I am completely humbled – and just a tiny little bit surprised – to announce that I have been awarded the 2016 Ian Nish Prize from the British Association for Japanese Studies. I’d like to take the opportunity to thank my PhD supervisors Prof Carolyn Stevens and Dr Sarah Pasfield-Neofitou for their help in preparing this article for publication and their encouragement of my research. I also must acknowledge Dr Claire Maree who provided me with some great insights on the ideas presented in this article during a post-panel chat at the International Convention of Asia Scholars in Adelaide, 2015 where I had presented an initial version of the paper which became this manuscript. Last but not least, I wish to thank my interlocutors in Tokyo who graciously shared their experiences with me. I am continuing to work with these young men and to explore the intersections of ethnicity and sexuality in Japan through my current work.
Here is the official release, including a link to my article. I’ve been told it should be freely accessible until around mid-November.
The British Association for Japanese Studies is pleased to announce that the 2016 Ian Nish Prize for best article published in its journal Japan Forum has been awarded to Dr Thomas Baudinette, Lecturer in Japanese Studies at Macquarie University, Australia.
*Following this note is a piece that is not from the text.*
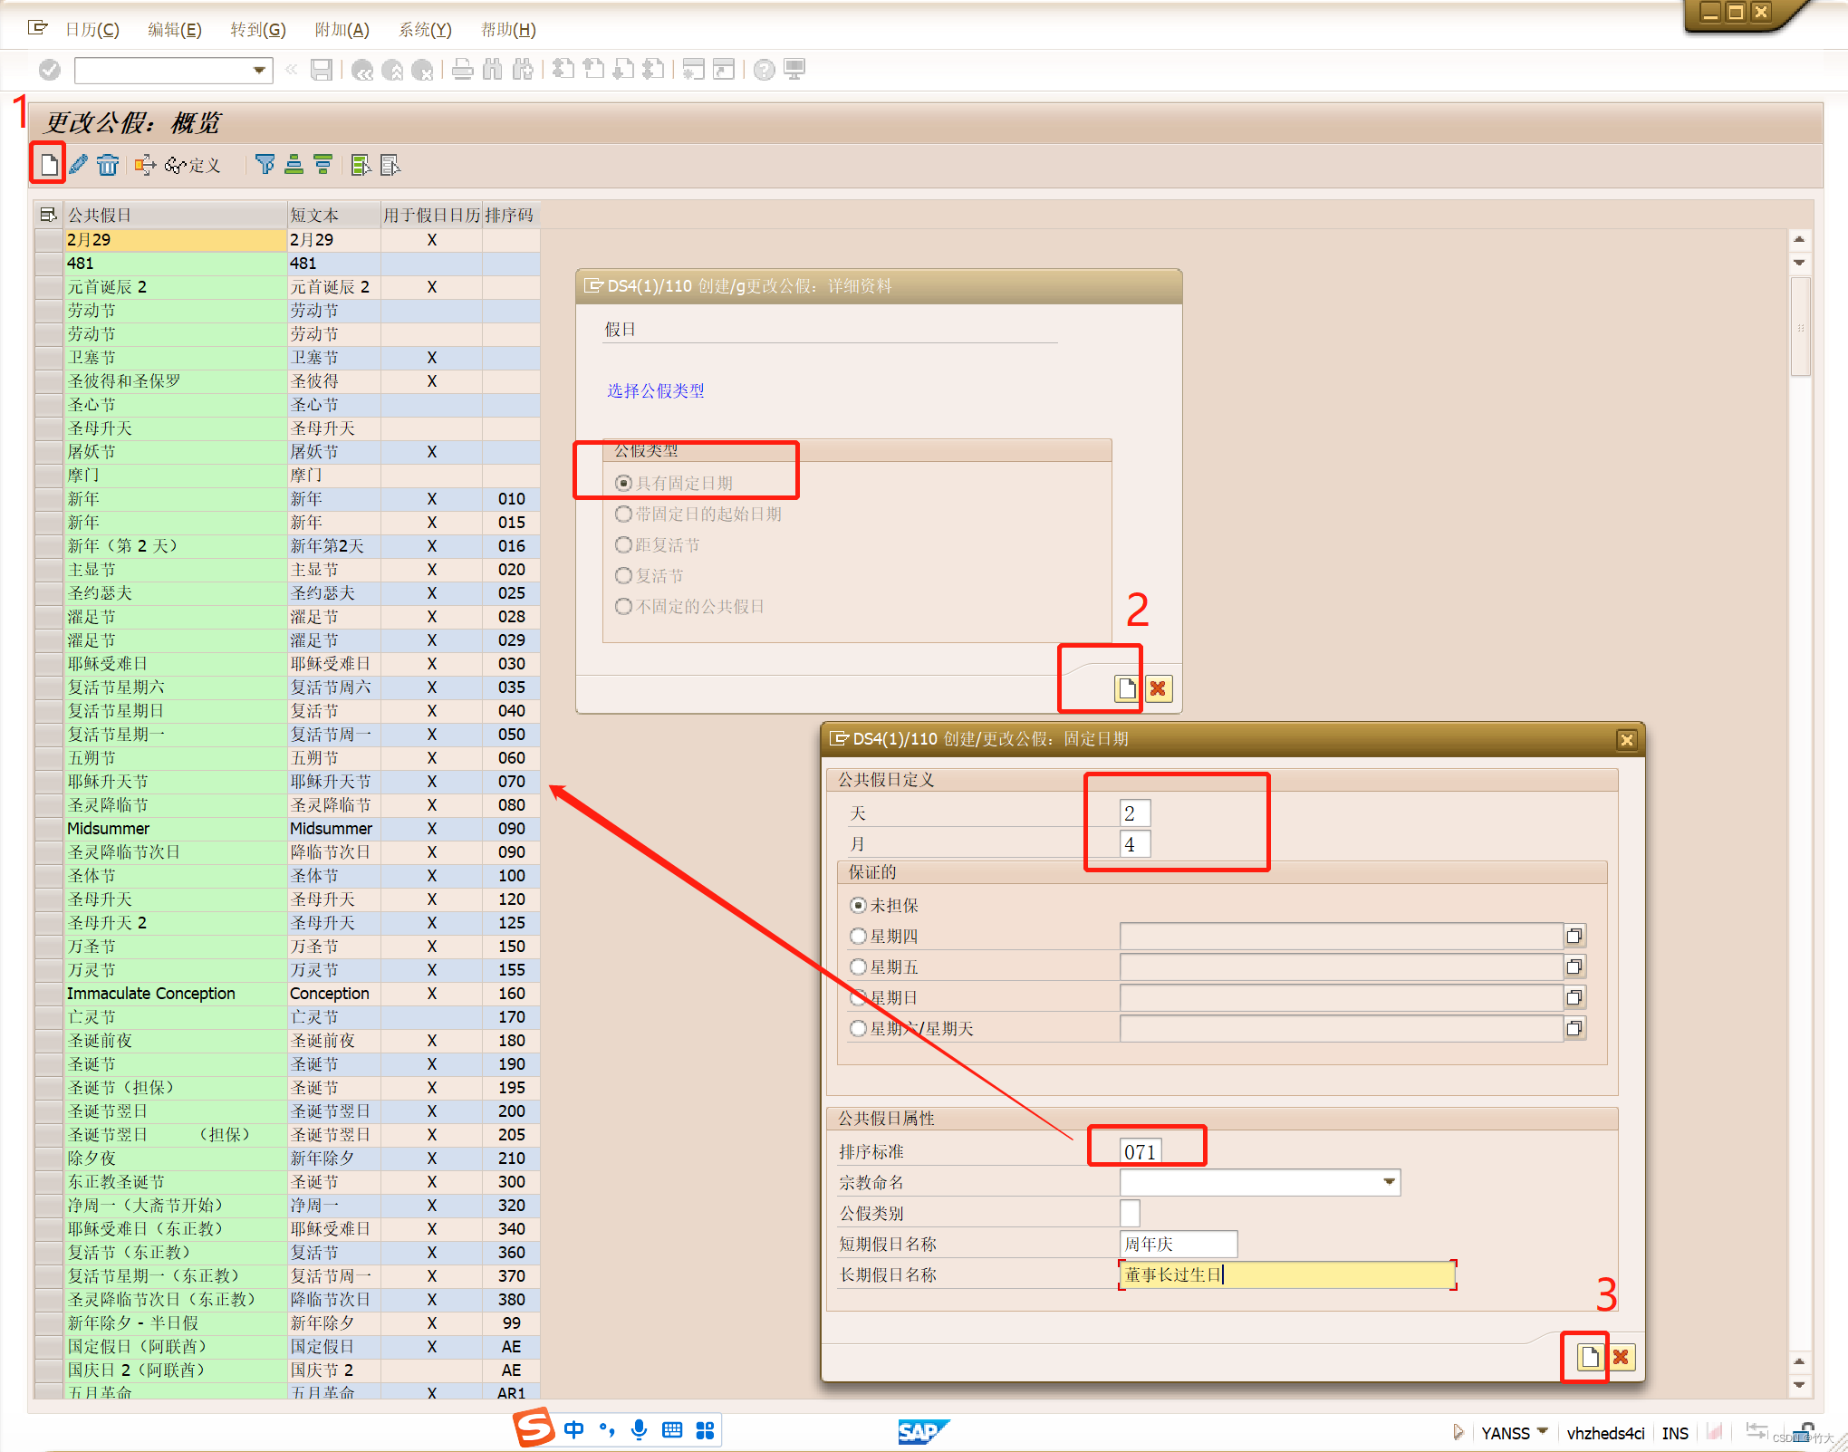
Task: Open the command field dropdown arrow
Action: (x=260, y=70)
His article ‘Ethnosexual frontiers in queer Tokyo: the production of racialised desire in Japan’ was published by Japan Forum in May 2016 (28:4).
The Ian Nish Prize is awarded annually by the British Association for Japanese Studies for the best article by an early career scholar in any discipline of Japanese Studies published in Japan Forum, the journal of the British Association for Japanese Studies.
Professor Ian Hill Nish CBE is Professor Emeritus of International History at the London School of Economics and Political Science where he served from 1962 to 1991. His main fields of interest and research are Japan’s foreign relations and in particular Japan-China relations over the twentieth century.
The ‘Ian Nish Prize’ was launched in 2001 as the ‘Daiwa Japan Forum Prize’. Previous award winners include: Erin L Brightwell (2015), Josh Petitto (2014), Tin Tin Htun (2013), Tuukka Toivonen (2012) and Scot Hislop (2011).